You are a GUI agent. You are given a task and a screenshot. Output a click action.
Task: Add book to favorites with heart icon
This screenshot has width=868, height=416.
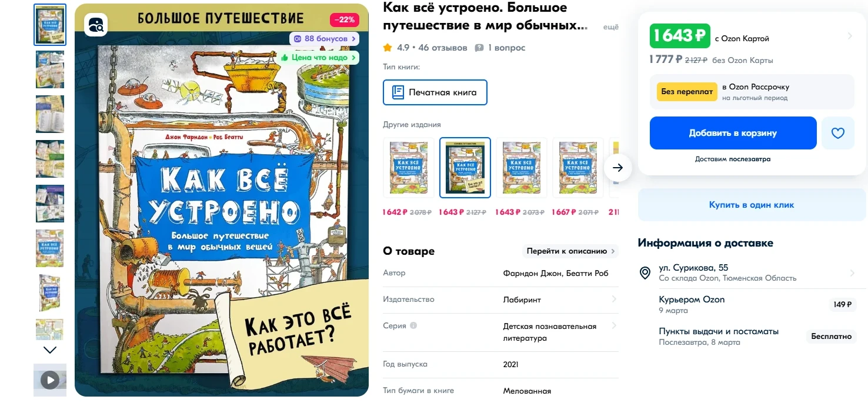[838, 133]
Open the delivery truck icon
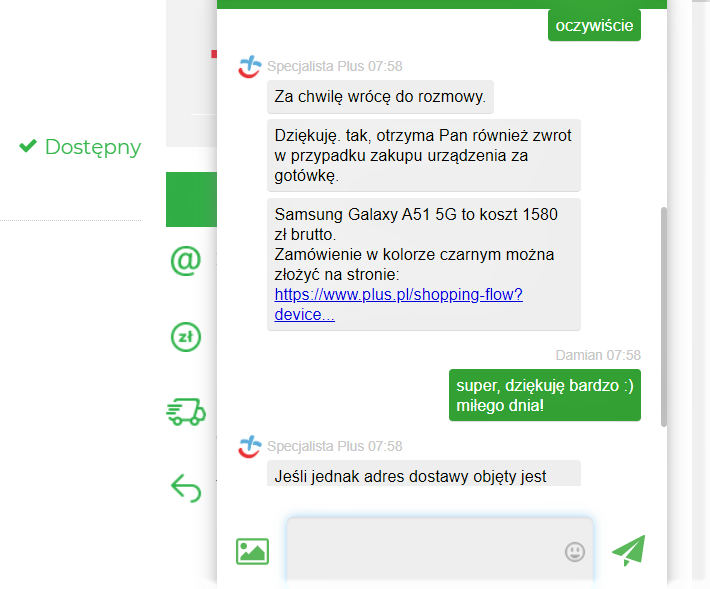This screenshot has height=589, width=710. [186, 411]
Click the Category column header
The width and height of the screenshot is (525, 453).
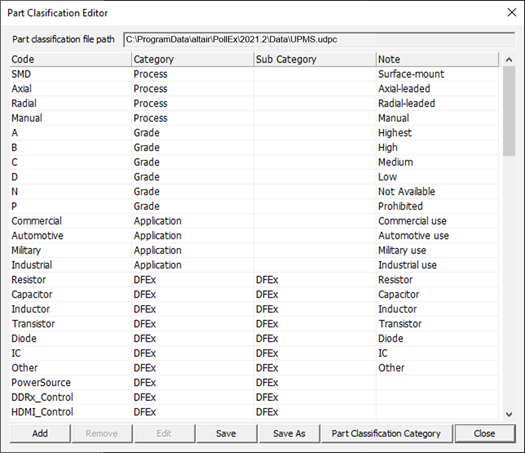point(193,59)
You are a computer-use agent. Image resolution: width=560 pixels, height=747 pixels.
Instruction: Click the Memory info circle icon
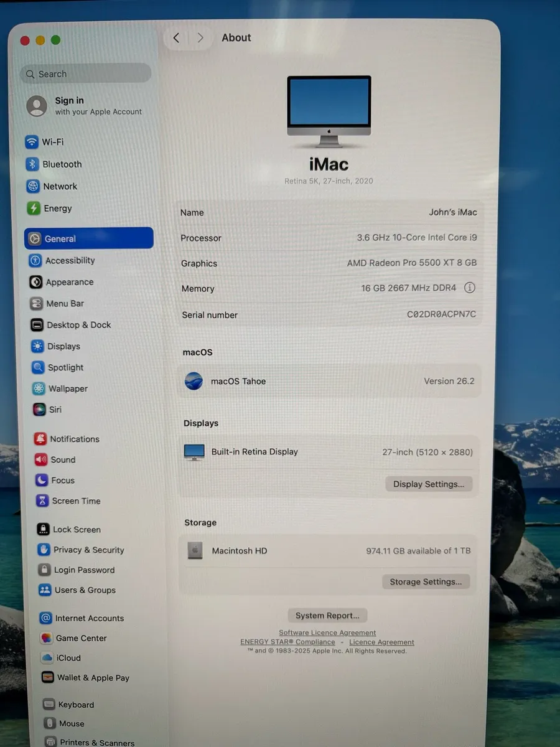coord(470,288)
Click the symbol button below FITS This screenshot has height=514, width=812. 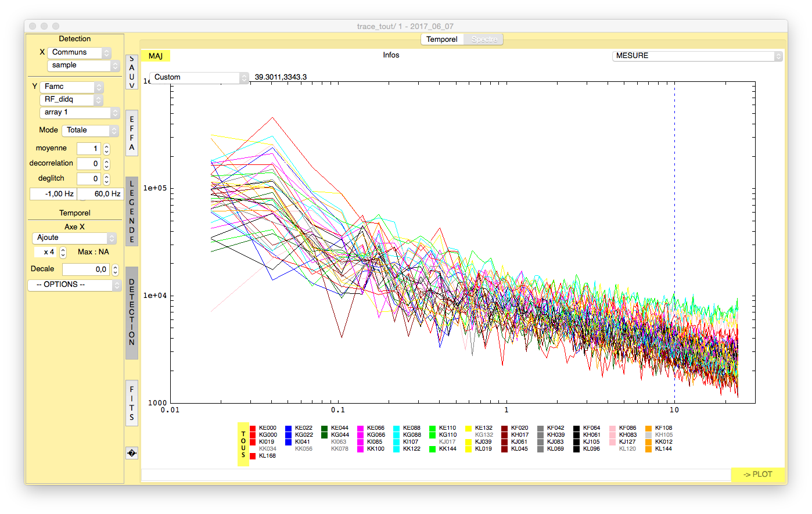pos(132,453)

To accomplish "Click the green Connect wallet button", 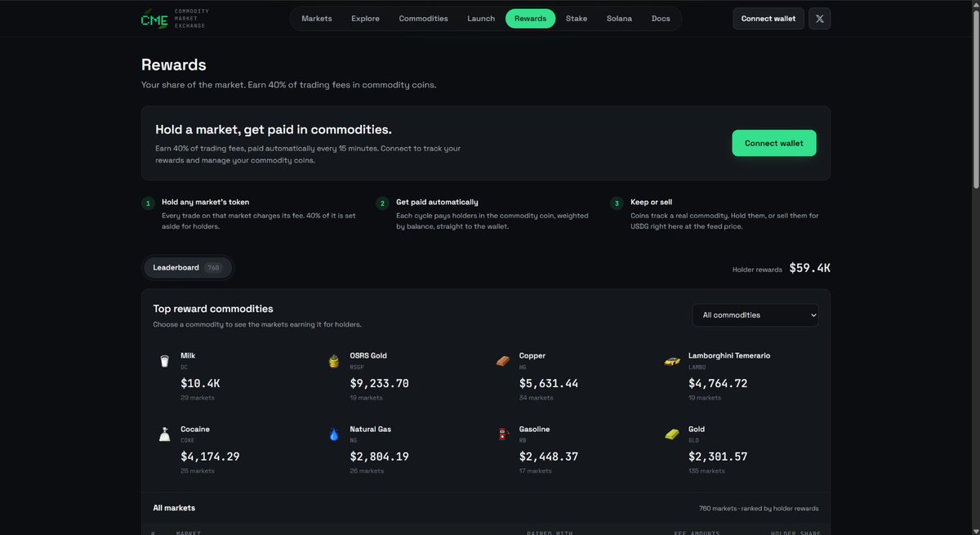I will pyautogui.click(x=774, y=143).
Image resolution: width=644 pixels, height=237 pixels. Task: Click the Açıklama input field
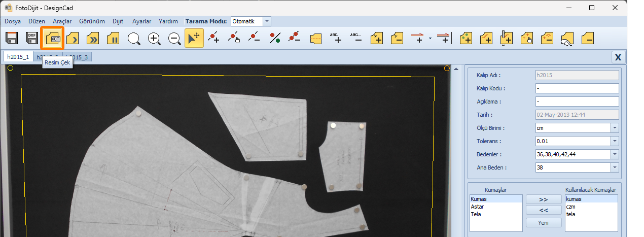[577, 101]
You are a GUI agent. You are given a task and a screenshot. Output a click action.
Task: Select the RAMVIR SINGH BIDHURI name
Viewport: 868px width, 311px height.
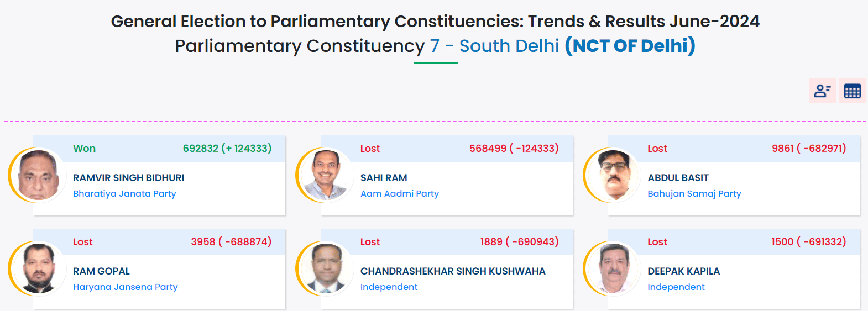pos(129,178)
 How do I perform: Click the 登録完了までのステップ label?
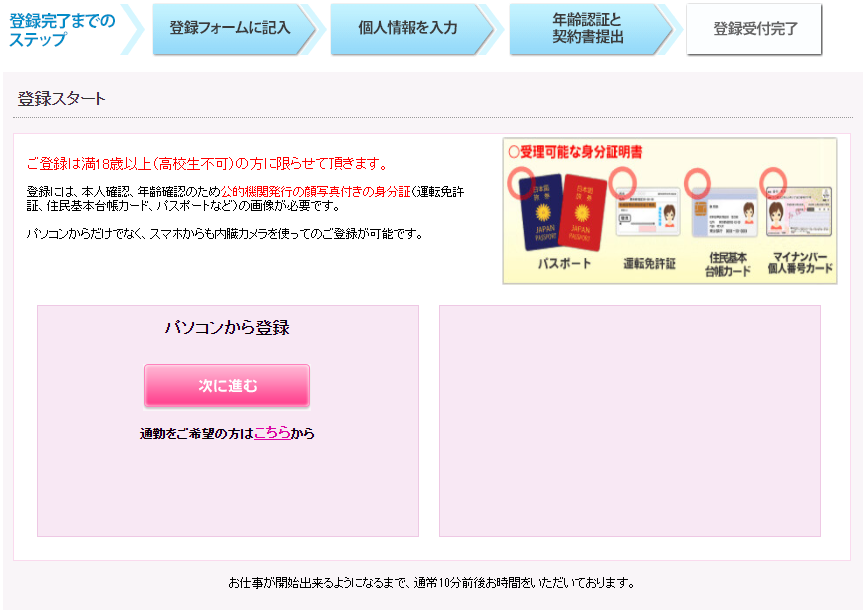pos(62,30)
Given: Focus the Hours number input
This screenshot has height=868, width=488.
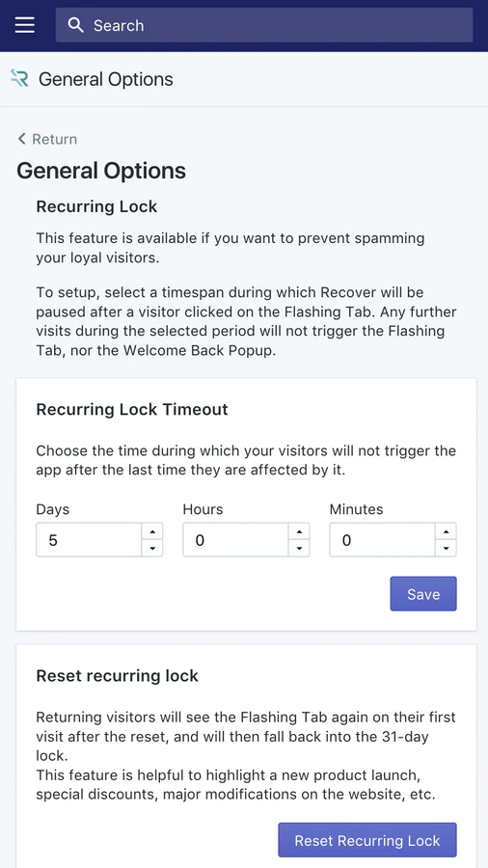Looking at the screenshot, I should [236, 540].
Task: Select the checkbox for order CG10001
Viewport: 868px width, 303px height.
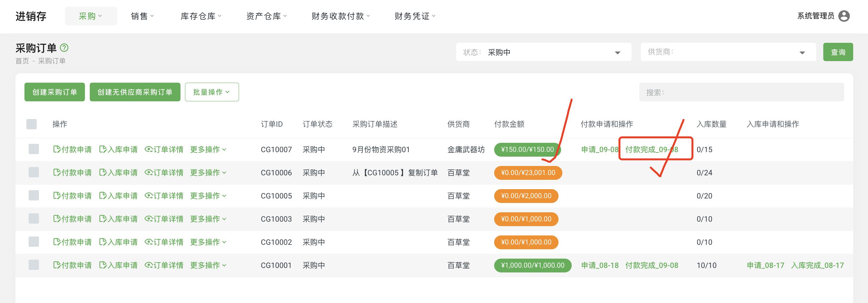Action: (34, 265)
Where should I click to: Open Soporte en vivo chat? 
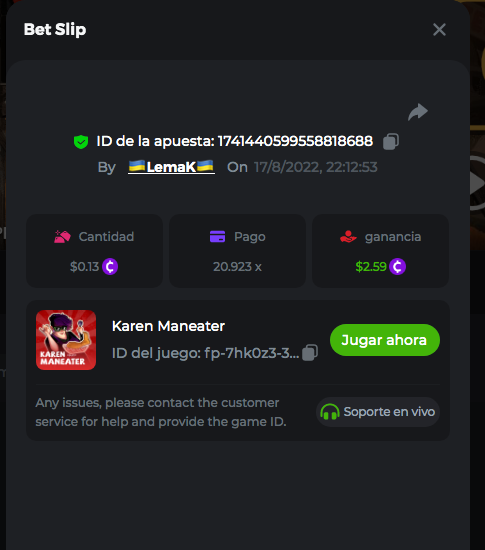pyautogui.click(x=378, y=412)
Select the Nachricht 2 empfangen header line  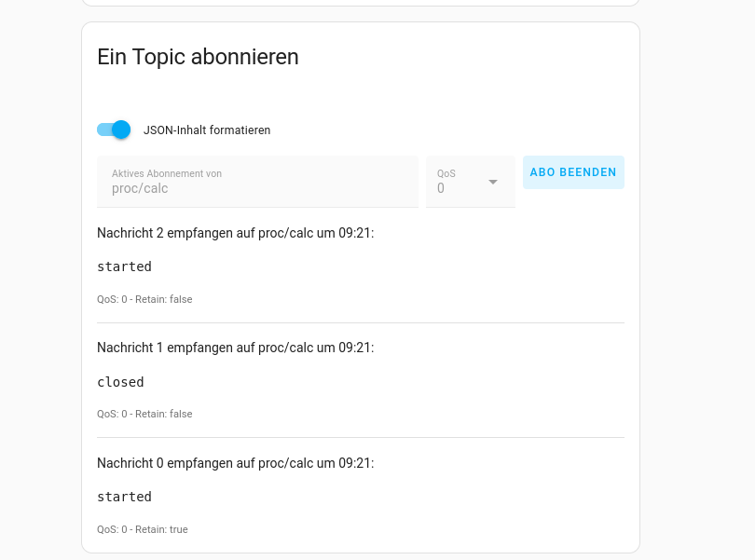pyautogui.click(x=235, y=233)
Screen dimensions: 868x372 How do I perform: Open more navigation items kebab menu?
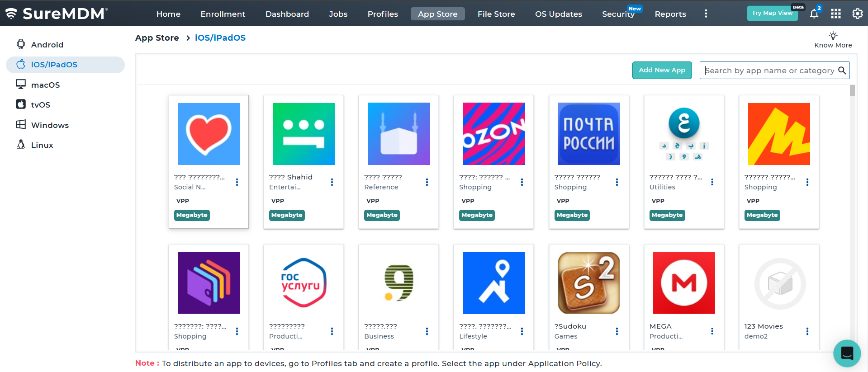706,14
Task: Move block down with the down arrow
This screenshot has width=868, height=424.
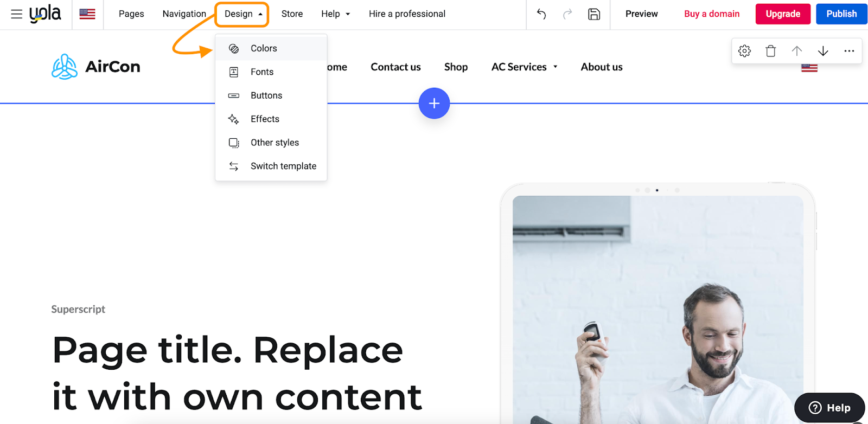Action: [823, 51]
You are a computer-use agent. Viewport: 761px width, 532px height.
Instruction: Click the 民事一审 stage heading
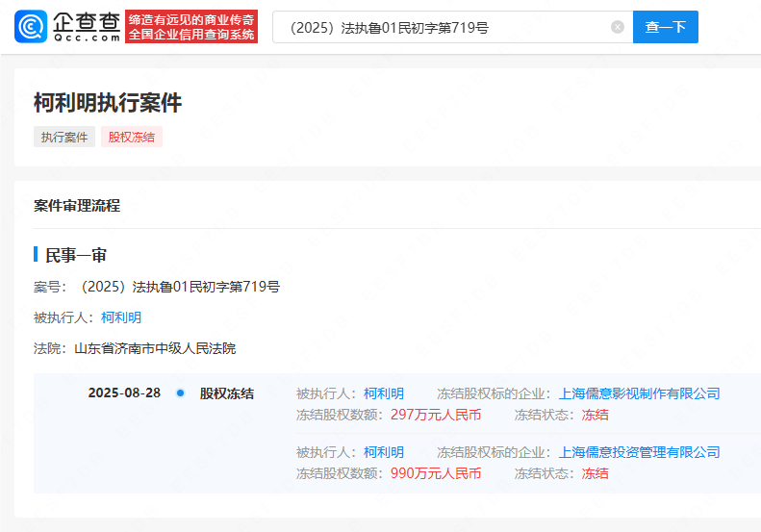coord(76,255)
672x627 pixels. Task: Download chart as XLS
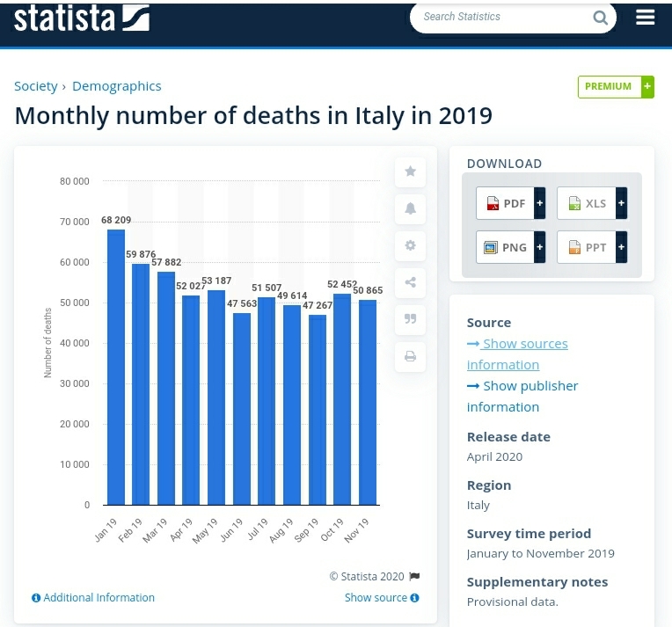click(x=591, y=203)
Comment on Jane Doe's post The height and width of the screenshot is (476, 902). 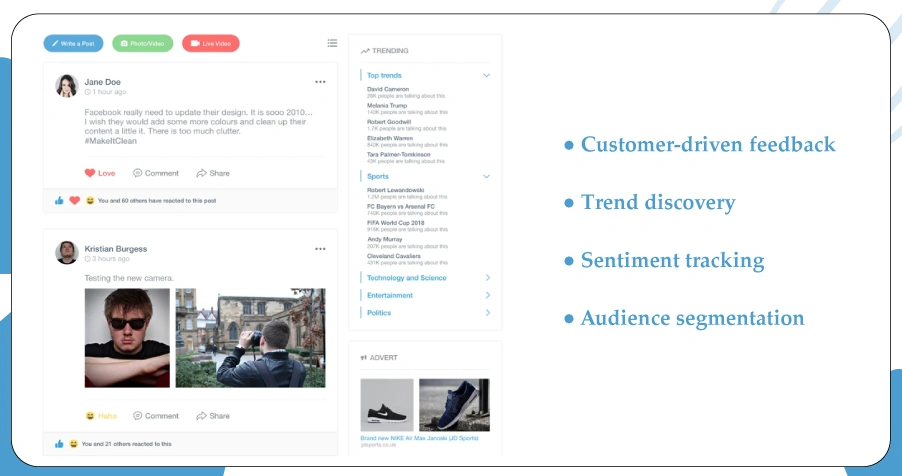(x=156, y=173)
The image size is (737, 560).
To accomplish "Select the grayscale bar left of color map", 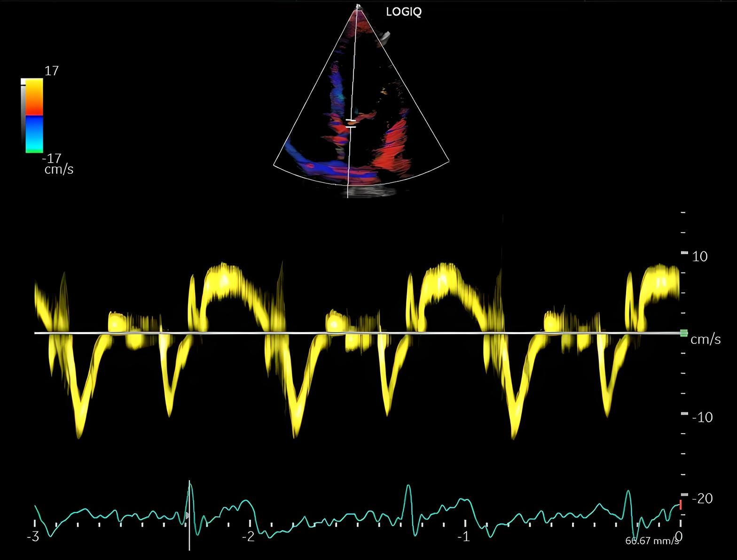I will 23,116.
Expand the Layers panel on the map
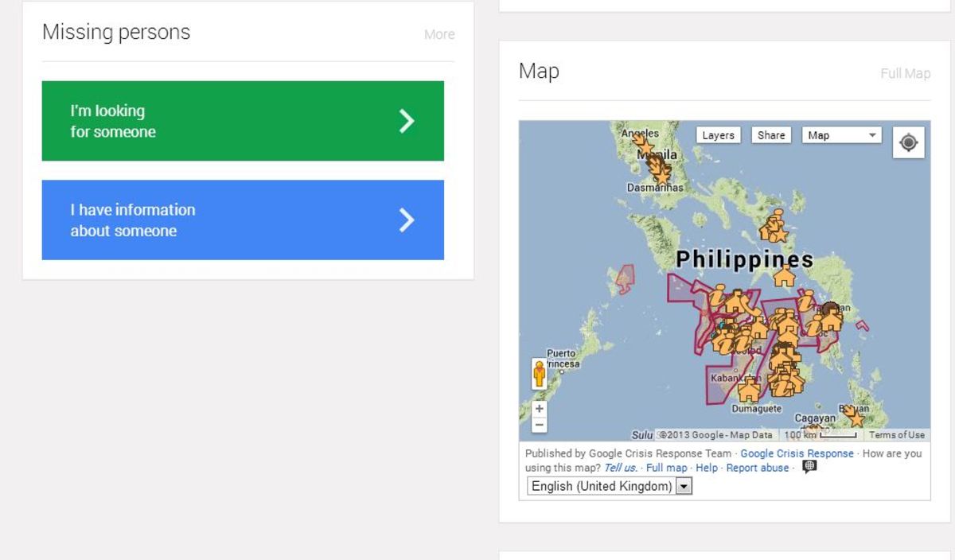This screenshot has height=560, width=955. [718, 135]
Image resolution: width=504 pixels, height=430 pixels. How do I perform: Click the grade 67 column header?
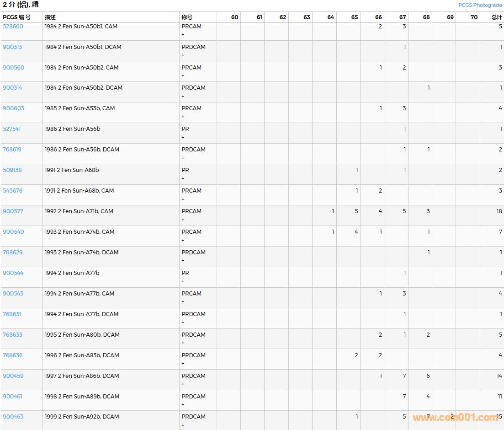[402, 17]
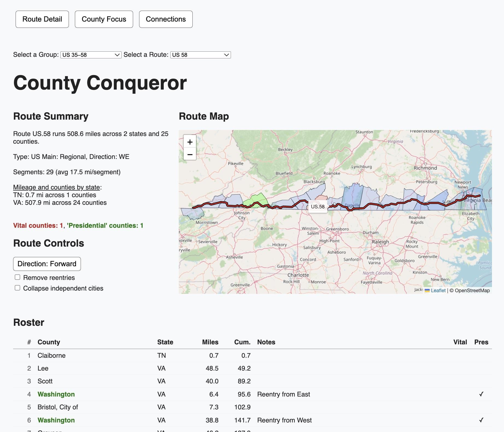Click the pink Vital county on the map
The image size is (504, 432).
(322, 198)
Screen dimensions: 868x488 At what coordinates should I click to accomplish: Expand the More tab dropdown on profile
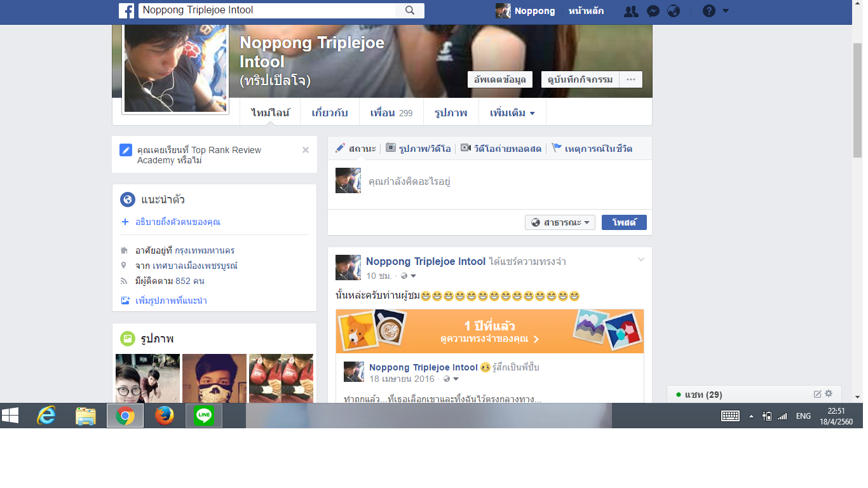point(512,112)
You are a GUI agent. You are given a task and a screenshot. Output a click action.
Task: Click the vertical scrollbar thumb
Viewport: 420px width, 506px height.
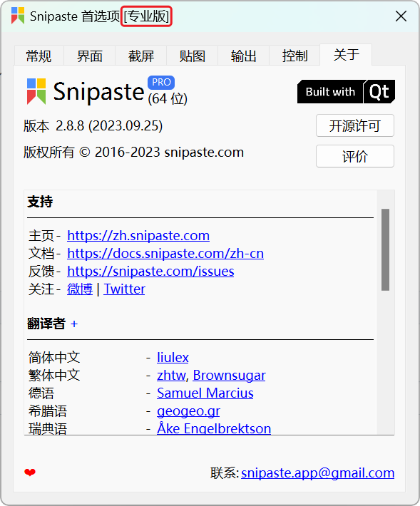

------------------------------------------------

* [About this task]: Above are some records. Copy each of their lines that holds the string "with".

* [Solution]:
Task: Add book to favorites with heart icon
Task: Move block down with the down arrow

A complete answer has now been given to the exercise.